Some lawmakers, including a few who opposed expanding vouchers in 2023, joined them. They contended that if families are allowed to get vouchers to fund their education choices, access to enrichment work should not be constrained to only those who can afford it.
By the time the bill, HB 1403, hit the Senate floor, that perspective won the day. The House followed suit on Thursday.
Rep. Robin Bartleman, D-Weston, said she supported the bill in its original form. But she opposed it after seeing the Senate amendment.
“What Chair Tomkow did was put in guardrails,” said Bartleman, a former Broward County teacher and school board member. “What the Senate did was gut those guardrails. This is a big deal.”
Tomkow said she had reservations, too. But she contended that other aspects of the bill made up for the deletion.
The bill requires the organizations that manage and fund the vouchers — Step Up For Students and AAA Scholarship Foundation — to annually develop purchasing guidelines that include prohibited items and things that need preapproval. If they do not comply, they face a $10,000 fine.
The Department of Education is charged with overseeing the process.
“I think we have landed in a great spot,” Tomkow said.
That did not mean, however, that the concerns about using the money for possibly non-educational items had dissipated. Tomkow said she would keep an eye out for fraud and abuse moving forward, and will move for changes again if needed.
Senate sponsor Sen. Corey Simon, R-Tallahassee, made similar remarks.
Simon stressed that while “parents know best how to educate their children,” they need to remain vigilant that they do the right thing with the state funds. He noted that many of them hear about inappropriate activities in their many social media chat groups.

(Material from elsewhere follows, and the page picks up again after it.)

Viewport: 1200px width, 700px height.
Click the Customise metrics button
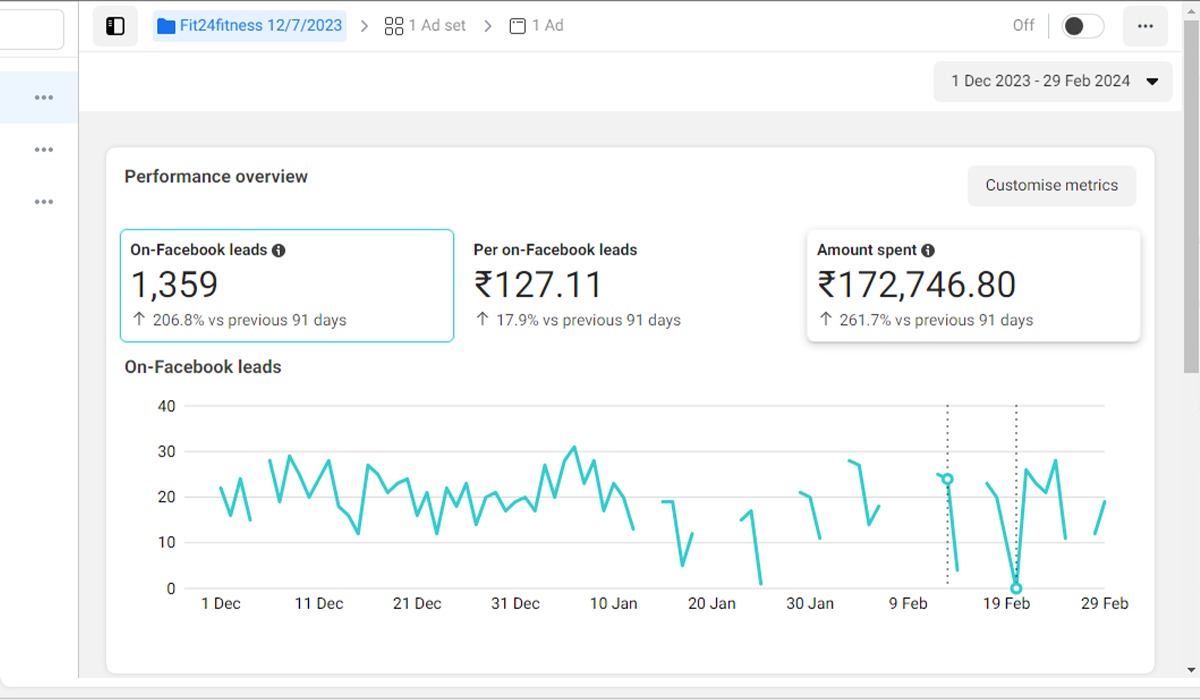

“Those of you that are doing it right, don’t allow those few bad apples to ruin what we have here,” Simon said. “When you see the bad actors, it’s paramount that you notify” the Department of Education.
The public release of Step Up for Students’ 2023 guidelines stirred questions about the authorized uses. It included items such as 55-inch televisions and paddleboards, things that some parents complained should take a back seat to more educational needs.
The bill also implements new timelines for when Step Up for Students and AAA make payments on approved expenses. That’s a direct response to the complaints lawmakers and others received about long-delayed payments in the fall that threatened the viability of many private schools that served voucher recipients.
Despite some concerns, the Senate unanimously adopted the bill as amended.
“As a homeschooling family, I say thank you for balancing it out,” Sen. Danny Burgess, R-Zephyrhills, told Simon during debate.
The House voted 89-18 for the measure, after earlier supporting the original version 109-1.
Rep. Mike Beltran, R-Riverview, was the lone holdout in the first vote. He backed the bill because of the change, saying it balanced the need to have fiscal controls with making the program practical for families.
Florida Policy Institute senior policy analyst Norín Dollard, who has questioned the cost of the state’s voucher expansion, argued the controls that lawmakers removed seemed necessary.
“Policymakers are the stewards of taxpayer dollars,” Dollard said, “and so this eleventh-hour change to HB 1403 and the state’s failure to ensure appropriate guardrails for voucher purchases is particularly alarming.”
(Editor’s note: This story was updated on March 7, 2024, after the House approved Senate amendments to the bill.)